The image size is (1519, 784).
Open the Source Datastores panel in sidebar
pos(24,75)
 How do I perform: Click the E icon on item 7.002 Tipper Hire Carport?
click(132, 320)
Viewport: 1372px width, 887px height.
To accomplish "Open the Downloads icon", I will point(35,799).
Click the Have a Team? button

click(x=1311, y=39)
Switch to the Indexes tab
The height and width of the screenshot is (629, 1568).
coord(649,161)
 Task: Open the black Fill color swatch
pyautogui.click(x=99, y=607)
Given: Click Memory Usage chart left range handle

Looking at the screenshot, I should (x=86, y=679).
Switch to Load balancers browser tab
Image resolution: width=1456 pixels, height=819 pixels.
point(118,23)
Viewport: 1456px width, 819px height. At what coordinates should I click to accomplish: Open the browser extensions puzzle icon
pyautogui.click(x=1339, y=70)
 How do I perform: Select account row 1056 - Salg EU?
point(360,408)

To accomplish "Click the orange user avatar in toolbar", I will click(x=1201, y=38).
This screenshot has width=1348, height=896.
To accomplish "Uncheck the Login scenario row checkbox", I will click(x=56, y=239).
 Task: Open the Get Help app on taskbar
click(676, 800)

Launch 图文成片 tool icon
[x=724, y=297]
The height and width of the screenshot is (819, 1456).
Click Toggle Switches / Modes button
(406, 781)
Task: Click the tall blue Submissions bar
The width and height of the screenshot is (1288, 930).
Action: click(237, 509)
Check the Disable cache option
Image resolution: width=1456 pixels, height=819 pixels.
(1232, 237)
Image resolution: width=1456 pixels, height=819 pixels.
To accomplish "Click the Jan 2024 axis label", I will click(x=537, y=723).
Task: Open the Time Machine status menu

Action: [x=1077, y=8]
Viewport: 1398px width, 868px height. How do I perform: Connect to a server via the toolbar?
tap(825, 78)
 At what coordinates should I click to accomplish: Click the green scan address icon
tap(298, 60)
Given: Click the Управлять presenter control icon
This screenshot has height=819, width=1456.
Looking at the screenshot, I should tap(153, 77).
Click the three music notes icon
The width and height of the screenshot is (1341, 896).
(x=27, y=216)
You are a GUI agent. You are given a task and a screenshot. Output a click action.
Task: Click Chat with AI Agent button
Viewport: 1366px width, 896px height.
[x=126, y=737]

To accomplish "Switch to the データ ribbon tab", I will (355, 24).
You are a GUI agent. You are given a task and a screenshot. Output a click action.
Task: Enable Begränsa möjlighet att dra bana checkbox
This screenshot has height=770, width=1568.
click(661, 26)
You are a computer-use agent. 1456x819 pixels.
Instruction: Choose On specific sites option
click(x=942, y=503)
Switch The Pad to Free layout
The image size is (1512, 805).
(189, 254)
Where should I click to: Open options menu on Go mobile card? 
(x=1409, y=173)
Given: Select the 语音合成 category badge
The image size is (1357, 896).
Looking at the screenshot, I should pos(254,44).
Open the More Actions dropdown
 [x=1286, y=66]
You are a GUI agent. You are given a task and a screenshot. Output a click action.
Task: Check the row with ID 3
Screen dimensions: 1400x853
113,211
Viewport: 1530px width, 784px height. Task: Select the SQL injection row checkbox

· · · ·

Work required :: Restate every record exactly, leaving nothing out.

Written answer ::
The image size is (1519, 784).
Open the Source Datastores panel in sidebar
pos(24,75)
 How do I perform: Click the E icon on item 7.002 Tipper Hire Carport?
click(132, 320)
Viewport: 1372px width, 887px height.
To accomplish "Open the Downloads icon", I will point(35,799).
Click the Have a Team? button

click(x=1311, y=39)
Switch to the Indexes tab
The height and width of the screenshot is (629, 1568).
coord(649,161)
 Task: Open the black Fill color swatch
pyautogui.click(x=99, y=607)
Given: Click Memory Usage chart left range handle

Looking at the screenshot, I should (x=86, y=679).
Switch to Load balancers browser tab
Image resolution: width=1456 pixels, height=819 pixels.
point(118,23)
Viewport: 1456px width, 819px height. At what coordinates should I click to accomplish: Open the browser extensions puzzle icon
pyautogui.click(x=1339, y=70)
 How do I perform: Select account row 1056 - Salg EU?
point(360,408)

To accomplish "Click the orange user avatar in toolbar", I will click(x=1201, y=38).
This screenshot has width=1348, height=896.
To accomplish "Uncheck the Login scenario row checkbox", I will click(x=56, y=239).
 Task: Open the Get Help app on taskbar
click(676, 800)

Launch 图文成片 tool icon
[x=724, y=297]
The height and width of the screenshot is (819, 1456).
Click Toggle Switches / Modes button
(406, 781)
Task: Click the tall blue Submissions bar
The width and height of the screenshot is (1288, 930).
Action: click(237, 509)
Check the Disable cache option
Image resolution: width=1456 pixels, height=819 pixels.
(1232, 237)
Image resolution: width=1456 pixels, height=819 pixels.
To accomplish "Click the Jan 2024 axis label", I will click(x=537, y=723).
Task: Open the Time Machine status menu

Action: [x=1077, y=8]
Viewport: 1398px width, 868px height. How do I perform: Connect to a server via the toolbar?
tap(825, 78)
 At what coordinates should I click to accomplish: Click the green scan address icon
tap(298, 60)
Given: Click the Управлять presenter control icon
This screenshot has height=819, width=1456.
Looking at the screenshot, I should tap(153, 77).
Click the three music notes icon
The width and height of the screenshot is (1341, 896).
(x=27, y=216)
You are a GUI agent. You are given a task and a screenshot. Output a click action.
Task: Click Chat with AI Agent button
Viewport: 1366px width, 896px height.
[x=126, y=737]

To accomplish "Switch to the データ ribbon tab", I will (355, 24).
You are a GUI agent. You are given a task and a screenshot. Output a click action.
Task: Enable Begränsa möjlighet att dra bana checkbox
This screenshot has height=770, width=1568.
click(661, 26)
You are a computer-use agent. 1456x819 pixels.
Instruction: Choose On specific sites option
click(x=942, y=503)
Switch The Pad to Free layout
The image size is (1512, 805).
(189, 254)
Where should I click to: Open options menu on Go mobile card? 
(x=1409, y=173)
Given: Select the 语音合成 category badge
The image size is (1357, 896).
Looking at the screenshot, I should pos(254,44).
Open the More Actions dropdown
 [x=1286, y=66]
You are a GUI agent. You are given a task and a screenshot. Output a click action.
Task: Check the row with ID 3
Screen dimensions: 1400x853
113,211
Viewport: 1530px width, 784px height. Task: Select the SQL injection row checkbox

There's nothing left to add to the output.